The communication unit 110 may transmit and receive signals (e.g., data and control signals) to and from external devices such as other vehicles, BSs (e.g., gNBs and road side units), and servers. The control unit 120 may perform various operations by controlling elements of the vehicle or the autonomous driving vehicle 100. The control unit 120 may include an ECU. The driving unit 140a may enable the vehicle or the autonomous driving vehicle 100 to drive on a road. The driving unit 140a may include an engine, a motor, a powertrain, a wheel, a brake, a steering device, and so on. The power supply unit 140b may supply power to the vehicle or the autonomous driving vehicle 100 and include a wired/wireless charging circuit, a battery, and so on. The sensor unit 140c may acquire information about a vehicle state, ambient environment information, user information, and so on. The sensor unit 140c may include an inertial measurement unit (IMU) sensor, a collision sensor, a wheel sensor, a speed sensor, a slope sensor, a weight sensor, a heading sensor, a position module, a vehicle forward/backward sensor, a battery sensor, a fuel sensor, a tire sensor, a steering sensor, a temperature sensor, a humidity sensor, an ultrasonic sensor, an illumination sensor, a pedal position sensor, and so on. The autonomous driving unit 140d may implement technology for maintaining a lane on which the vehicle is driving, technology for automatically adjusting speed, such as adaptive cruise control, technology for autonomously driving along a determined path, technology for driving by automatically setting a route if a destination is set, and the like.


For example, the communication unit 110 may receive map data, traffic information data, and so on from an external server. The autonomous driving unit 140d may generate an autonomous driving route and a driving plan from the obtained data. The control unit 120 may control the driving unit 140a such that the vehicle or autonomous driving vehicle 100 may move along the autonomous driving route according to the driving plan (e.g., speed/direction control). During autonomous driving, the communication unit 110 may aperiodically/periodically acquire recent traffic information data from the external server and acquire surrounding traffic information data from neighboring vehicles. During autonomous driving, the sensor unit 140c may obtain information about a vehicle state and/or surrounding environment information. The autonomous driving unit 140d may update the autonomous driving route and the driving plan based on the newly obtained data/information. The communication unit 110 may transfer information about a vehicle position, the autonomous driving route, and/or the driving plan to the external server. The external server may predict traffic information data using AI technology based on the information collected from vehicles or autonomous driving vehicles and provide the predicted traffic information data to the vehicles or the autonomous driving vehicles.

Records for locating displayed items —
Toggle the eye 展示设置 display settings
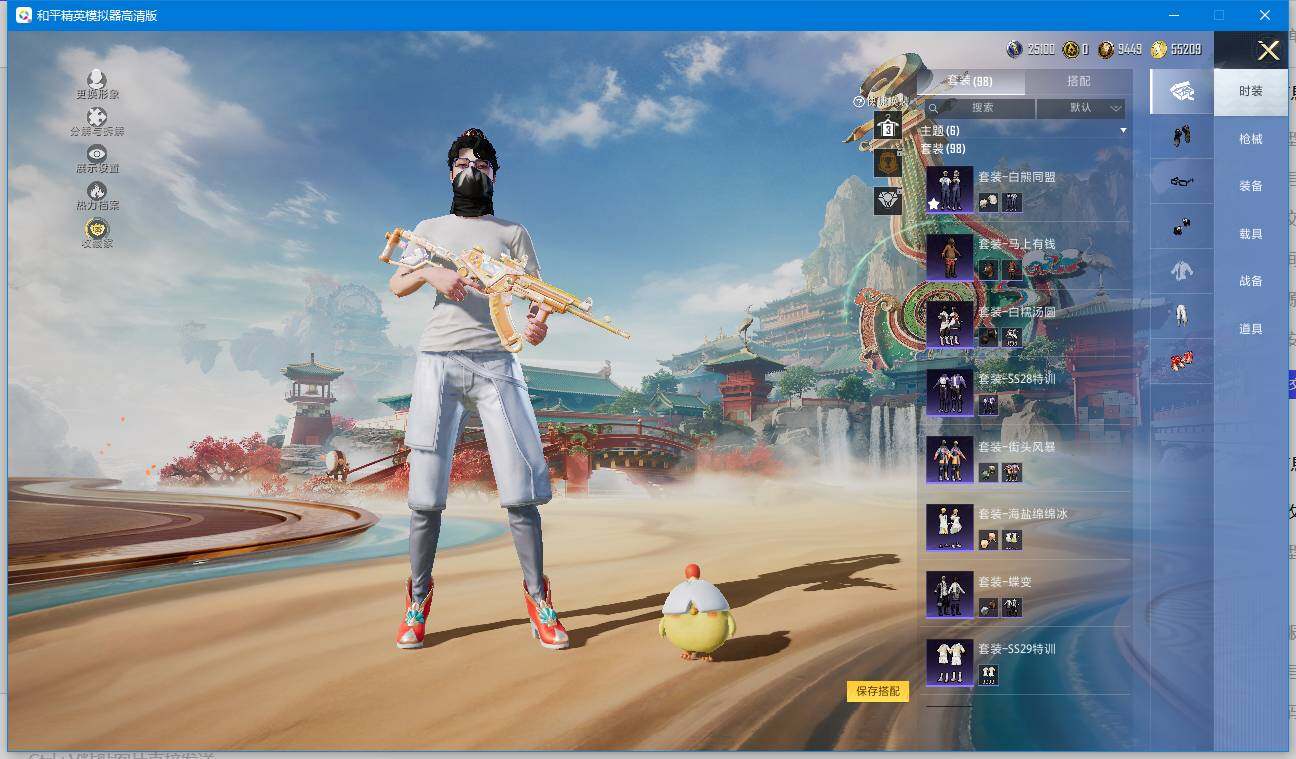1296x759 pixels. 97,154
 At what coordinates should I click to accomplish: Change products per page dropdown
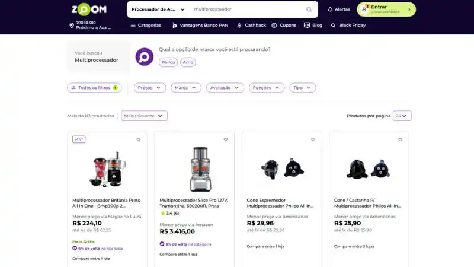click(x=402, y=116)
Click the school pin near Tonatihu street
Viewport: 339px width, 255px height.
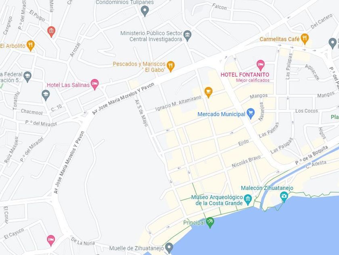46,95
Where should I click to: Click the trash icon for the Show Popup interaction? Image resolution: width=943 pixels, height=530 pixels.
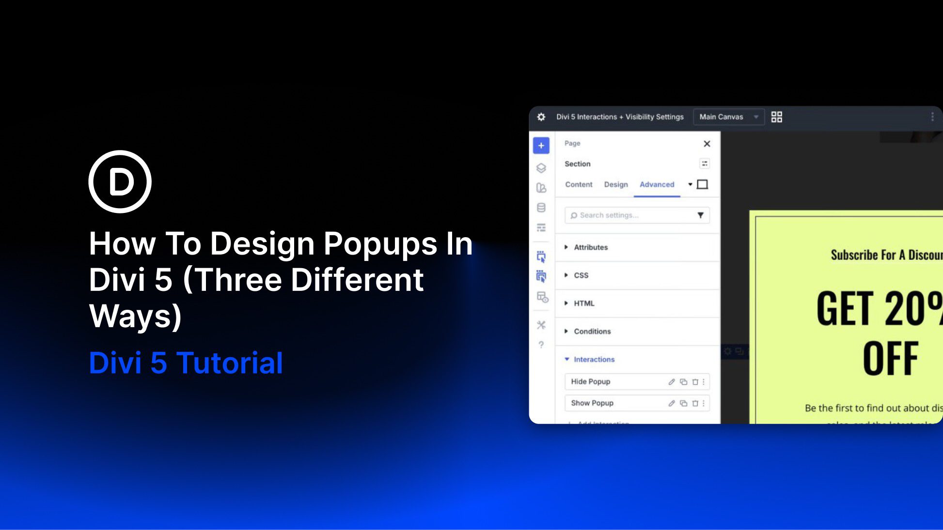pos(695,403)
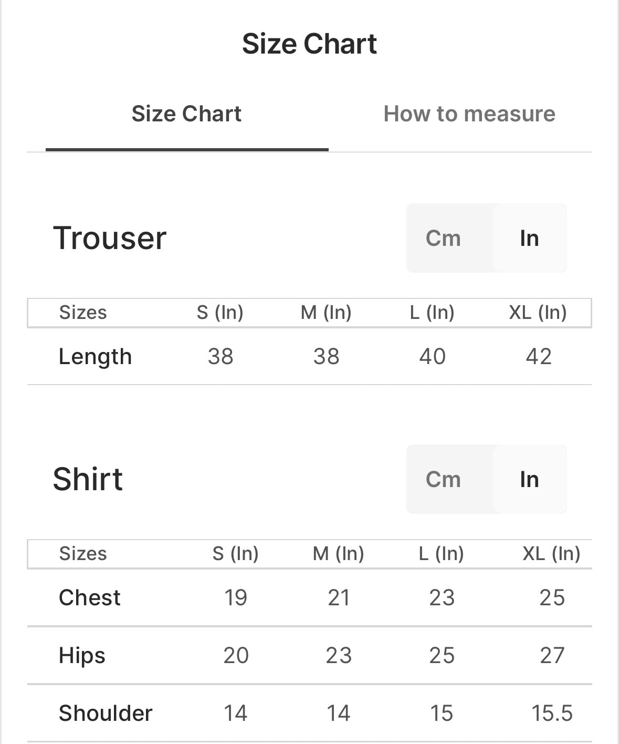Click the Shirt M (In) column header
619x744 pixels.
[338, 554]
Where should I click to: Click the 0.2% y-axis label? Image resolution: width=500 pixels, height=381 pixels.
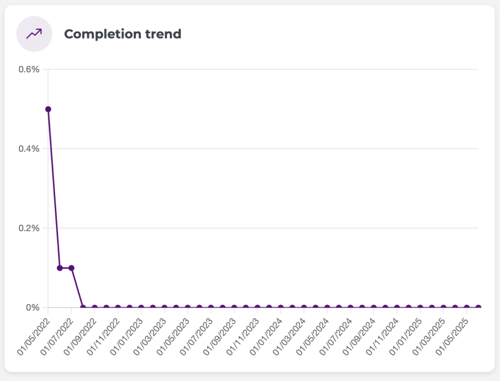(x=29, y=228)
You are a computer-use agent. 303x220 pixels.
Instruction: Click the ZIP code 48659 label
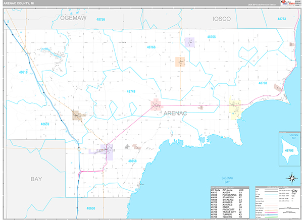pyautogui.click(x=46, y=124)
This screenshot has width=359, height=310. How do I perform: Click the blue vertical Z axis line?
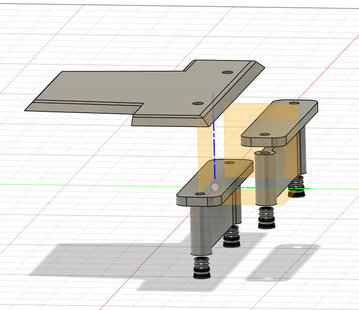point(214,135)
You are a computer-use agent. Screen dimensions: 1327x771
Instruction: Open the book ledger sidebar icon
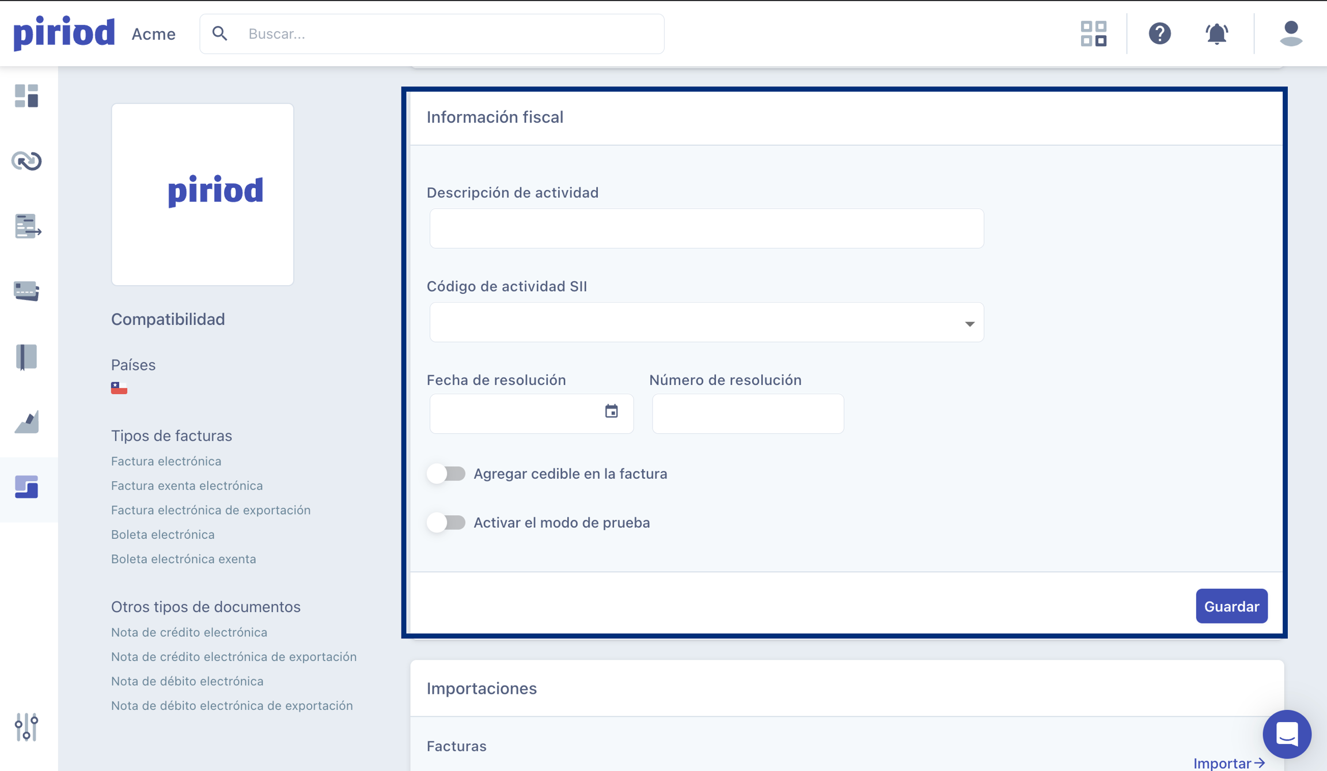pos(26,357)
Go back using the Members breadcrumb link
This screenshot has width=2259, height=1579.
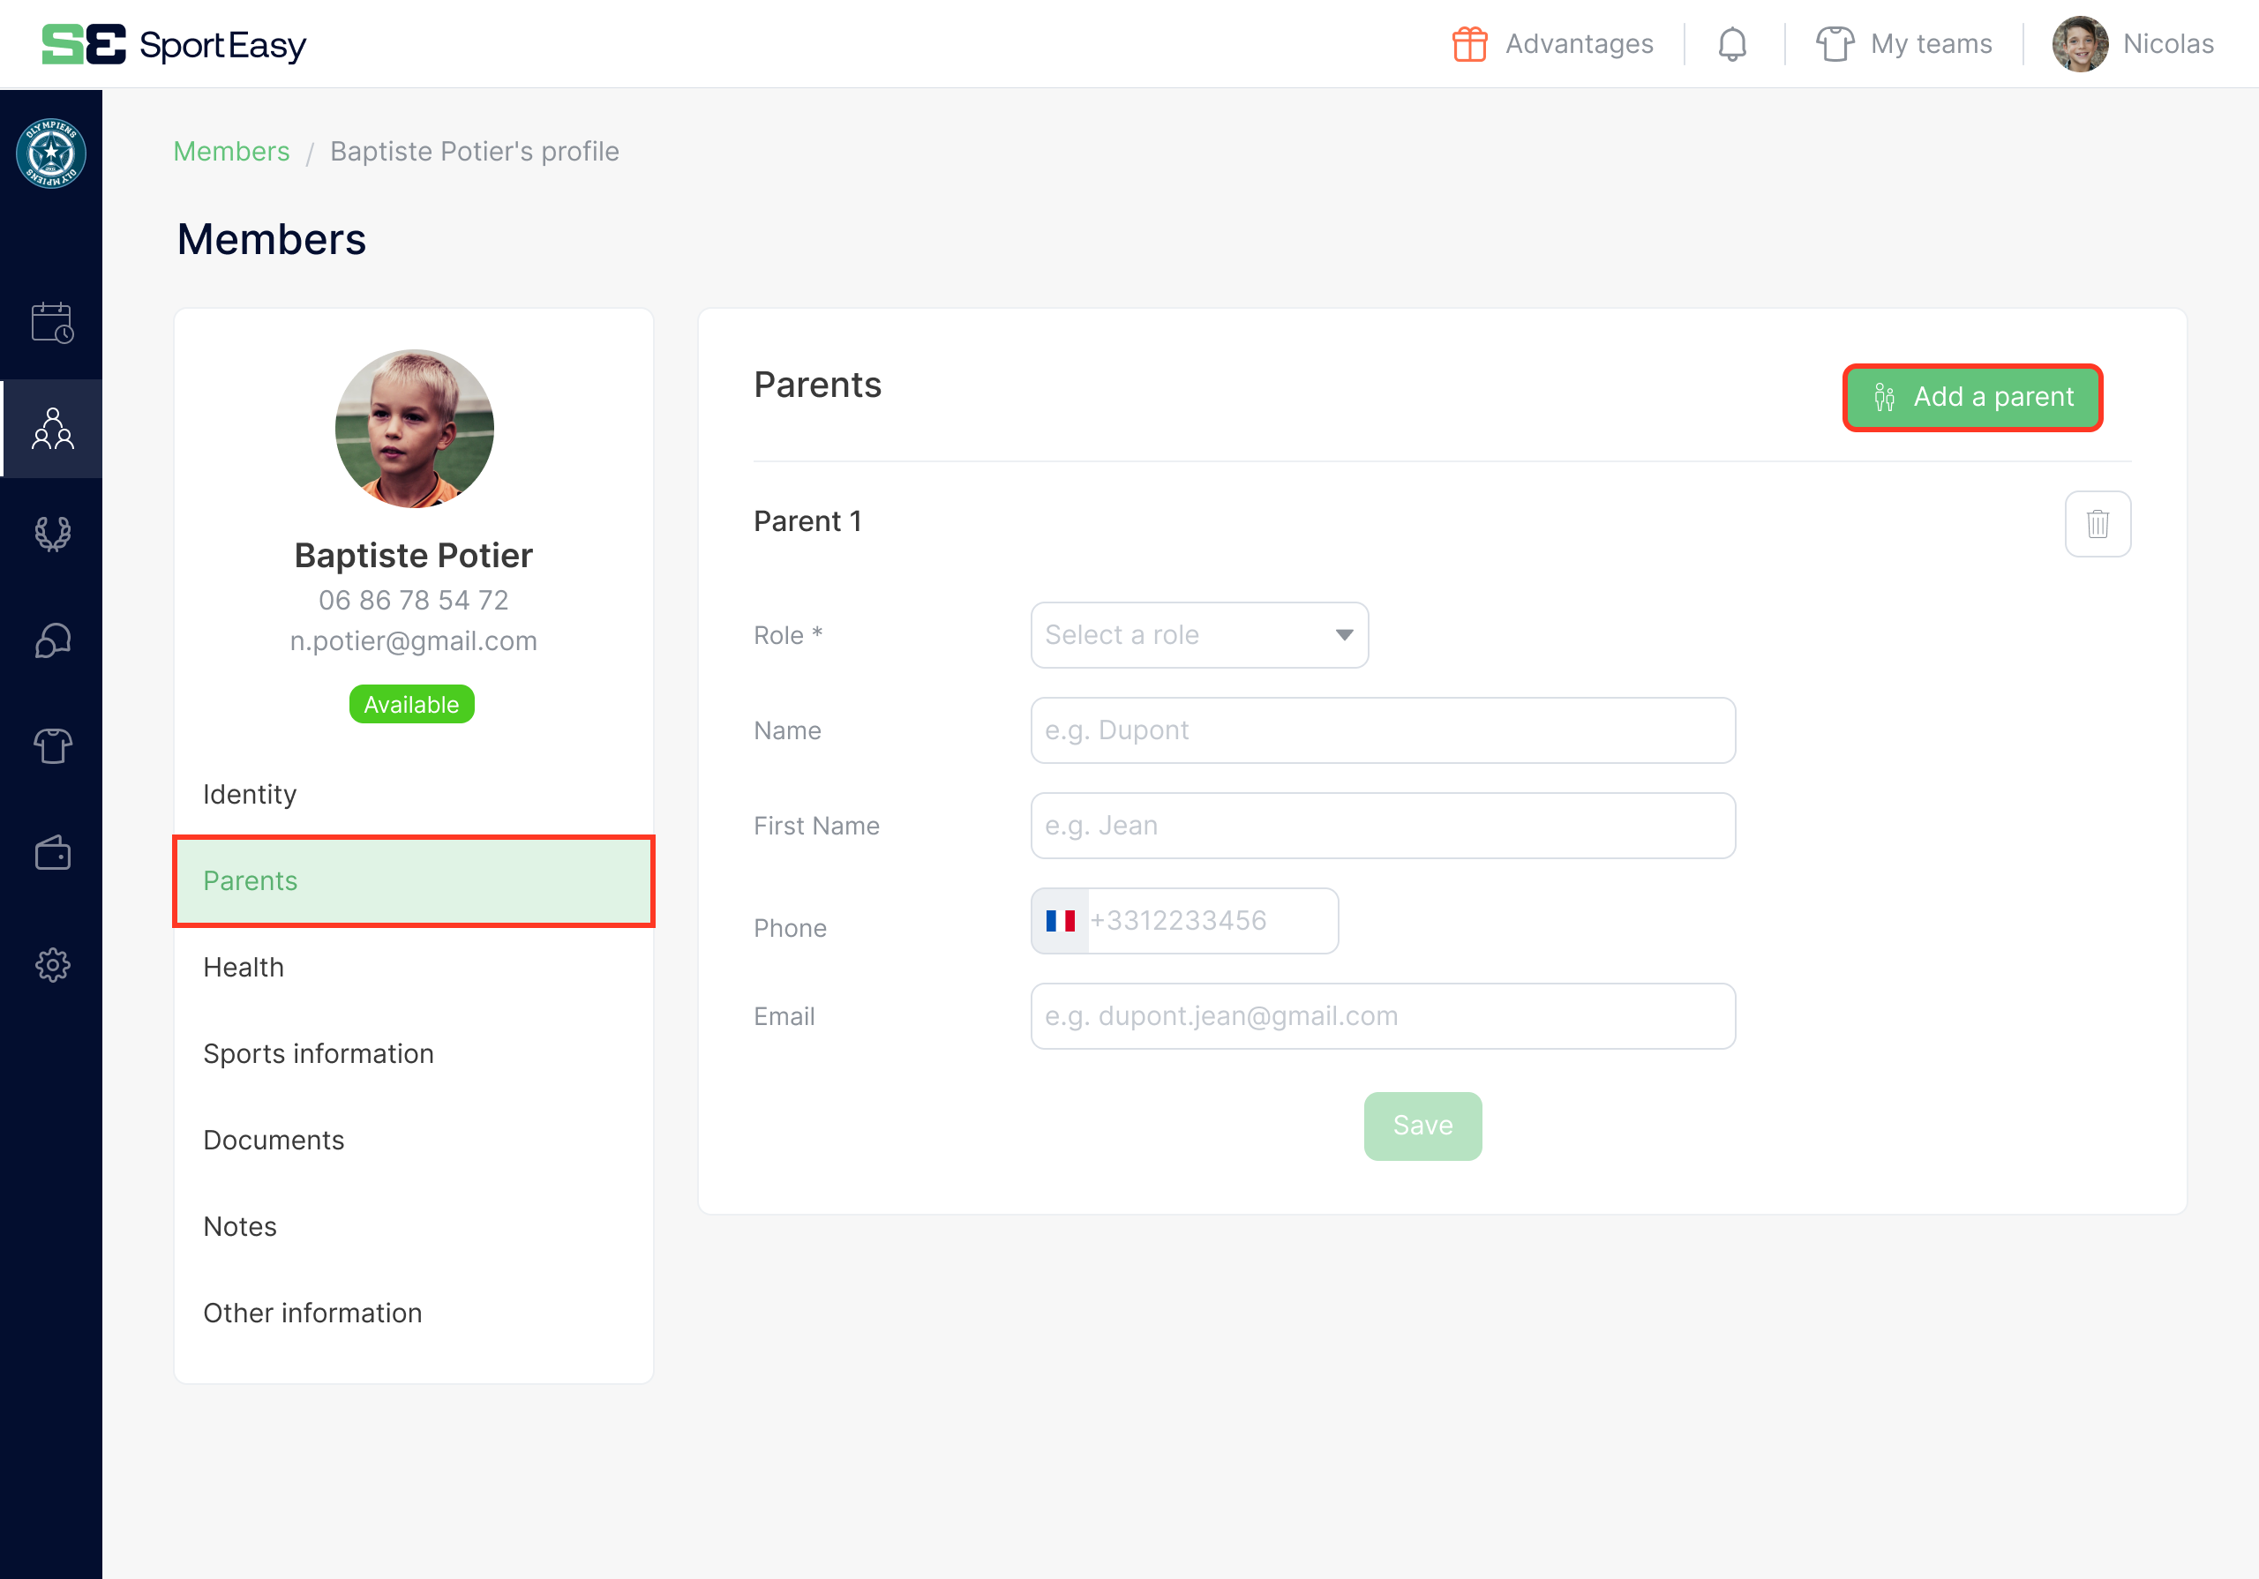(231, 151)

Problems and tasks —
1. In the passage about the autonomous driving vehicle, what does the control unit 120 include?
2. Extend the passage about the autonomous driving vehicle, starting right after its final sentence.
This data has no connection to the passage about the autonomous driving vehicle.

Responses to the tasks —
1. An ECU.

2.
FIG. 18 illustrates an XR device applied to the present disclosure. The XR device may be implemented by an HMD, an HUD mounted in a vehicle, a television, a smartphone, a computer, a wearable device, a home appliance, a digital signage, a vehicle, a robot, etc.


Referring to FIG. 18, an XR device 100a may include a communication unit 110, a control unit 120, a memory unit 130, an I/O unit 140a, a sensor unit 140b, and a power supply unit 140c.


The communication unit 110 may transmit and receive signals (e.g., media data and control signals) to and from external devices such as other wireless devices, hand-held devices, or media servers. The media data may include video, images, and sound. The control unit 120 may perform various operations by controlling constituent elements of the XR device 100a. For example, the control unit 120 may be configured to control and/or perform procedures such as video/image acquisition, (video/image) encoding, and metadata generation and processing. The memory unit 130 may store data/parameters/programs/code/commands needed to drive the XR device 100a/generate XR object. The I/O unit 140a may obtain control information and data from the exterior and output the generated XR object. The I/O unit 140a may include a camera, a microphone, a user input unit, a display unit, a speaker, and/or a haptic module. The sensor unit 140b may obtain an XR device state, surrounding environment information, user information, etc. The sensor unit 140b may include a proximity sensor, an illumination sensor, an acceleration sensor, a magnetic sensor, a gyro sensor, an inertial sensor, an RGB sensor, an IR sensor, a fingerprint recognition sensor, an ultrasonic sensor, a light sensor, a microphone and/or a radar. The power supply unit 140c may supply power to the XR device 100a and include a wired/wireless charging circuit, a battery, etc.


For example, the memory unit 130 of the XR device 100a may include information (e.g., data) needed to generate the XR object (e.g., an AR/VR/MR object). The I/O unit 140a may receive a command for manipulating the XR device 100a from a user and the control unit 120 may drive the XR device 100a according to a driving command of a user. For example, when a user desires to watch a film or news through the XR device 100a, the control unit 120 transmits content request information to another device (e.g., a hand-held device 100b) or a media server through the communication unit 130. The communication unit 130 may download/stream content such as films or news from another device (e.g., the hand-held device 100b) or the media server to the memory unit 130. The control unit 120 may control and/or perform procedures such as video/image acquisition, (video/image) encoding, and metadata generation/processing with respect to the content and generate/output the XR object based on information about a surrounding space or a real object obtained through the I/O unit 140a/sensor unit 140b.


The XR device 100a may be wirelessly connected to the hand-held device 100b through the communication unit 110 and the operation of the XR device 100a may be controlled by the hand-held device 100b. For example, the hand-held device 100b may operate as a controller of the XR device 100a. To this end, the XR device 100a may obtain information about a 3D position of the hand-held device 100b and generate and output an XR object corresponding to the hand-held device 100b.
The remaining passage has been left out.